“My Detention Was A Kidnapping Ordered by Raul Castro,” Daniel Llorente Says
Returning home after a one-year confinement at the psychiatric hospital in Havana, Daniel Llorente wants to continue his fight for freedom. In conversation with this newspaper, “the man with the flag“ says he wants to recover the American flag that was confiscated when he raised it in last year’s May Day parade.
Llorente says that during the last days of his stay in the psychiatric hospital, security was redoubled around the ward where he was hospitalized. “There were police patrol cars and two guards when there was usually only one.” He suspects that the authorities were watching him so he would not try to escape and repeat his action on May Day, “The Day of the Workers.”
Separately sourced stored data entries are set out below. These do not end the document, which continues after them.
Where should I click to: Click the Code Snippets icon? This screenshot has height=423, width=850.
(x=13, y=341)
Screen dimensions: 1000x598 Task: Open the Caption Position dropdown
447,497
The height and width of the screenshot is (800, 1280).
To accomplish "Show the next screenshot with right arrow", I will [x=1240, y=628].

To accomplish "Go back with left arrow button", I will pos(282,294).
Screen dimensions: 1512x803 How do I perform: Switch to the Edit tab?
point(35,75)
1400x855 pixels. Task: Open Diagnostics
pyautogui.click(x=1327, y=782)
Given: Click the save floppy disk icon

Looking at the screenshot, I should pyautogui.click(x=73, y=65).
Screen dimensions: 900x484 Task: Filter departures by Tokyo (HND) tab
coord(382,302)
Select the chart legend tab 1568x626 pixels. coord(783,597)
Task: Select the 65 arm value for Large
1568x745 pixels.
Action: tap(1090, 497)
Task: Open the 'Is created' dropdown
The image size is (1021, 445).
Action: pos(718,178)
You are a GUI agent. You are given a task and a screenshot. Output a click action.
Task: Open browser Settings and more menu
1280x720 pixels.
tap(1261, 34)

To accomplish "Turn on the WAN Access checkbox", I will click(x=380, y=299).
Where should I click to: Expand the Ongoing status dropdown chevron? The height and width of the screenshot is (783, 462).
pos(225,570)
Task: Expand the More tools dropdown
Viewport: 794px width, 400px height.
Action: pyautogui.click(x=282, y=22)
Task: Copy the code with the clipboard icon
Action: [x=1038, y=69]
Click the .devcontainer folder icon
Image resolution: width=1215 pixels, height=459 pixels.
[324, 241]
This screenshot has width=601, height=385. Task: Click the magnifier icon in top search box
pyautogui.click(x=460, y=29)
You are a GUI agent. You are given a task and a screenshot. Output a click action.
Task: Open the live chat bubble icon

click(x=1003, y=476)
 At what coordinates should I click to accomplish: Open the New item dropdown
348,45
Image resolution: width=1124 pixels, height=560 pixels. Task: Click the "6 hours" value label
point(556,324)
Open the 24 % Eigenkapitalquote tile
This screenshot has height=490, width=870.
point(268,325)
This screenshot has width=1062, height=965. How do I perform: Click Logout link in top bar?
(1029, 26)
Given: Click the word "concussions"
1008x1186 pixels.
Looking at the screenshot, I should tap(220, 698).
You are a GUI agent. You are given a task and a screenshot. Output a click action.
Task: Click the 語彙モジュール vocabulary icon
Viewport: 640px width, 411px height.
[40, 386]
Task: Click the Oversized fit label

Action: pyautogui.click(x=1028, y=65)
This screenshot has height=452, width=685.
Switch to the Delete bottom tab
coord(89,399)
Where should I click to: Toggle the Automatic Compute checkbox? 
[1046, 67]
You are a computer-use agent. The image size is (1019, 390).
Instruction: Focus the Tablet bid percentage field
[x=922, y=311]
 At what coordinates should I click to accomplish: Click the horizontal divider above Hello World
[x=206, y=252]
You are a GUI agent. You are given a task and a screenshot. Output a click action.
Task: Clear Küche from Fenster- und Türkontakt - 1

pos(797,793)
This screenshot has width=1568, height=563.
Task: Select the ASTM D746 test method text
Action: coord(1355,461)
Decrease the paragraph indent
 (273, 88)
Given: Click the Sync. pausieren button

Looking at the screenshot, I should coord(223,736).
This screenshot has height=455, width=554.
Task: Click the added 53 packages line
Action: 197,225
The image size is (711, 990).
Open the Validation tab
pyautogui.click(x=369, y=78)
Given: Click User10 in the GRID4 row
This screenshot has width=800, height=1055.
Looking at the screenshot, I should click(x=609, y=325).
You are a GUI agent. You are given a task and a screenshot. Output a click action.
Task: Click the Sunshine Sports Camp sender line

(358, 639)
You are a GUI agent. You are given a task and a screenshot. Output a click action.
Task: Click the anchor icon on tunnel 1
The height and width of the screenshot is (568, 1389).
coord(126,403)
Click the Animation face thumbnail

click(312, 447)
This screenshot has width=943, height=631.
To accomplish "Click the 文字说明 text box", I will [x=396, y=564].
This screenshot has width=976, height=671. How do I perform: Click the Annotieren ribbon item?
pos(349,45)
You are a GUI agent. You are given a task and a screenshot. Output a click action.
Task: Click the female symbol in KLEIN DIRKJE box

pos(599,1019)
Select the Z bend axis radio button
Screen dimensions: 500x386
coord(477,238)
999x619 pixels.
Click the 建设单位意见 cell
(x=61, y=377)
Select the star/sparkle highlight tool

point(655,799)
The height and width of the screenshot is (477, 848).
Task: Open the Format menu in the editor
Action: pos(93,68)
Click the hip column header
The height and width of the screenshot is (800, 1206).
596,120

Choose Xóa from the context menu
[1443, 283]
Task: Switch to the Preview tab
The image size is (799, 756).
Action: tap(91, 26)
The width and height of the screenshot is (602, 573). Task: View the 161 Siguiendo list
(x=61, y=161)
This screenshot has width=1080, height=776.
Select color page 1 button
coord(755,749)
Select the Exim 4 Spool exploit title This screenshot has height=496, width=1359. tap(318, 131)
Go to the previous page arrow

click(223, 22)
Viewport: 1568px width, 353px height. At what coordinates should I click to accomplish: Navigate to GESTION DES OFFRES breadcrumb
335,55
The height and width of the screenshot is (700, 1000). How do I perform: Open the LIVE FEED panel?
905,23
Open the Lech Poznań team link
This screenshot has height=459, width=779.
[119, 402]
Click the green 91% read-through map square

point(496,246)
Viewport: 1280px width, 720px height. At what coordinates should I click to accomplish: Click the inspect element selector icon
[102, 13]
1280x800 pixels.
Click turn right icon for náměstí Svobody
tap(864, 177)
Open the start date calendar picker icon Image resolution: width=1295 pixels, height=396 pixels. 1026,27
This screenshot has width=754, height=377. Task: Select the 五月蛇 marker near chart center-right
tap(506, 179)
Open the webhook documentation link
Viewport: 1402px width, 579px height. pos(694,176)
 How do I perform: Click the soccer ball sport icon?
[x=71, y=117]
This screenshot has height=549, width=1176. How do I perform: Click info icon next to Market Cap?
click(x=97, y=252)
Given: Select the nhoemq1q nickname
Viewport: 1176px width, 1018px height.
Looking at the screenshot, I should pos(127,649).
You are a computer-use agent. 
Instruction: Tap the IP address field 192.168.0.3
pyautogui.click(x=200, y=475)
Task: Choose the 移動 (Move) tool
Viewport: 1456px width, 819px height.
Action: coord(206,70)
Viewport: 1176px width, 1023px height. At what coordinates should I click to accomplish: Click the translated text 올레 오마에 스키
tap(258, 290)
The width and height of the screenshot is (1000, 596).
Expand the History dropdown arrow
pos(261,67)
“The flag that was taken from me I intend to recover because it was not confiscated legally,” says this self-employed taxi driver who has become the most visible face on the island in support of the diplomatic thaw between Washington and Havana.
“I am going to write to the Council of State, to Granma newspaper and to the foreign press agencies so that they know that I want to recover my flag,” he says.
The waving of the American flag in front of the platform where Raul Castro awaited the start of the parade became the event of the day for the most important international media, which had convened to cover an event that the ruling party traditionally uses to show popular support for its management.
“They did not give me any document that says I’m free and there was no trial nor I was convicted, everything was very arbitrary,” the dissident explains.
“The doctor who treated me in Mazorra always recognized that I did not have any type of psychiatric problems and even the director of the hospital told me that he couldn’t do anything because it was State Security that determined everything about my case.”
Llorente says that the year he spent in detention was in fact a kidnapping “by orders of Raúl Castro and State Security, in coordination with the State Council and with the complicity of Public Health and the Ministry of Justice… I had not committed any crime nor did I have psychiatric problems. What was I doing there?”
Llorente wants to remain an independent activist and insists on distrusting opposition groups “because without a doubt State Security has infiltrated many of them.”
“I want to deal with things in such a way that it’s always respectful of the law, without provocations, because against them you have to use their own laws,” he recommends.
“The State Security officials I talked to told me that when I had a problem I could call them and to do nothing without calling.”
From that 1 May 2017, he remembers all the obstacles he faced getting to the Plaza of the Revolution, the warnings he received from the police and the emotional moment when he slipped under the banner that was at the front of the parade. “When I saw myself running with the flag I could not believe it, it was very exciting.”
He was immediately approached by several men who took him down to the ground him and beat him. “I did not have time to see their faces and I was shouting: ‘I accuse Raúl Castro of mistreating the people of Cuba and the workers’.” He could barely breathe and one of his captors told him angrily: “You have to die.”
“They threw me to the pavement and tied my hands with the belt they took off me, I asked a doctor who was nearby to help me but she left,” says Llorente. Then he was taken to a vehicle and moved out of the Plaza. His ordeal was just beginning.